The season is just two months old and Campbell has already suspended 15 players for a total of 32 games. While a couple of those were automatic bans after players took an instigator penalty late in a game, the majority of the rulings were solely at his discretion.
Many of them also became fodder for talk radio, newspaper columns and TV panellists -- not to mention fans.
"There's constant discussions about the game and what's right and what's wrong with it because there's lots of talk shows and lots of reasons to talk about it," said Campbell. "We don't have a lot of trades these days so they talk about other things like that."
The increase in media coverage and attention is one of the biggest changes he's witnessed since becoming the NHL's senior executive vice-president and director of hockey operations in 1998.
Time has helped him develop a thick skin, although Campbell is aware that many are critical of the league's discipline policy because there isn't a defined punishment for each offence. He simply doesn't think it's possible to draft one.
"We try to be consistent," said Campbell. "We get challenged for our consistency, but there's so many different factors and criteria that are attached to a particular incident -- with the player, with the team, with the game, with that player's past, the player that he got involved with perhaps -- there's just so many criteria that are involved.
"You're looking for some sort of consistency and pattern that will reflect the right sort of punishment."
On Tuesday, Campbell suspended Washington Capitals forward Alex Ovechkin for two games after he was involved in a knee-on-knee collision with Carolina's Tim Gleason.
Ovechkin appeared to suffer an injury on the play -- the Caps list him as a "day-to-day" -- and might be missing games he would have sat out anyway. However, that was one criteria Campbell didn't consider when making his ruling.
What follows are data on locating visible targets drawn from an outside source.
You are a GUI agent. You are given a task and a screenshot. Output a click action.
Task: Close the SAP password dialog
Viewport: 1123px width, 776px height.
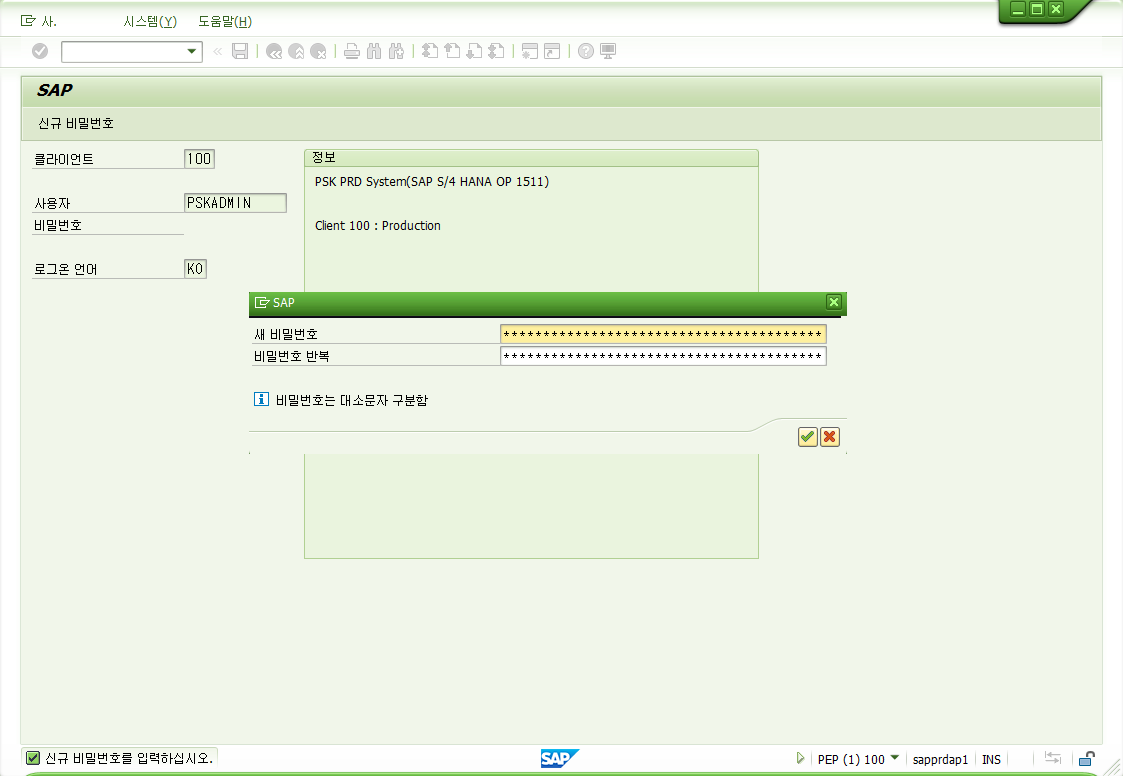pyautogui.click(x=834, y=302)
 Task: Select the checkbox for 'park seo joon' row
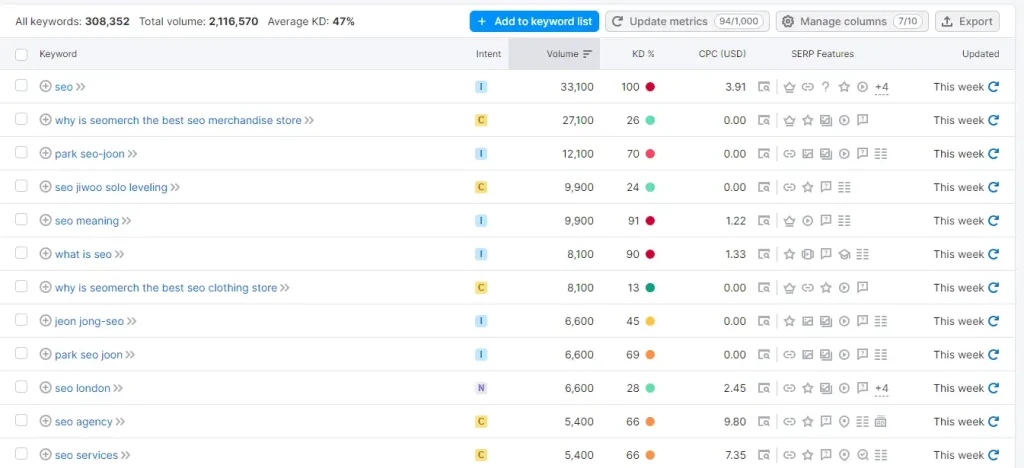pyautogui.click(x=21, y=354)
"That wasn't a factor at all," he said.
The league's disciplinarian maintains that it's not any tougher to ban one of the game's top players than it is to suspend Montreal Canadiens tough guy Georges Laraque, something he did last week.
Campbell had already fined Ovechkin for a slew-footing incident earlier in the season and made it known to the Caps superstar that he had to tone it down a little. The suspension now makes Ovechkin a repeat offender, which means he'll be subject to a higher fine if he's disciplined again in the next 18 months -- he'd pay slightly less than US$220,000 for a two-game suspension in that case, more than double the $98,844.16 he was docked this time around.
"I know (players) make a lot of money, but in my book, that's a lot," said Campbell.
Ovechkin clearly isn't pleased with his suspension and has vowed not to change his game in any way. On Wednesday, he suggested to reporters in Washington that he might come back "more angry" -- or more determined to play a physical game.
The league will certainly be watching.
Campbell is a former NHL player and coach, and the father of Florida Panthers forward Gregory Campbell. Essentially, he's spent his life in hockey and cares deeply for the sport.
"I've seen a lot of things," said Campbell.
And during 11 years as the league's disciplinarian, he thinks he's seen a change for the better.
"When I first broke in doing this job, there was much meaner incidents going on with stick infractions and things like that where players were hurting other players in a more vicious way," he said. "Our players have toned it down quite a bit. And now mostly we're just talking about things like the knees or the hockey hits gone bad.
"Knock wood, we're not talking about some of the vicious things with sticks, etc."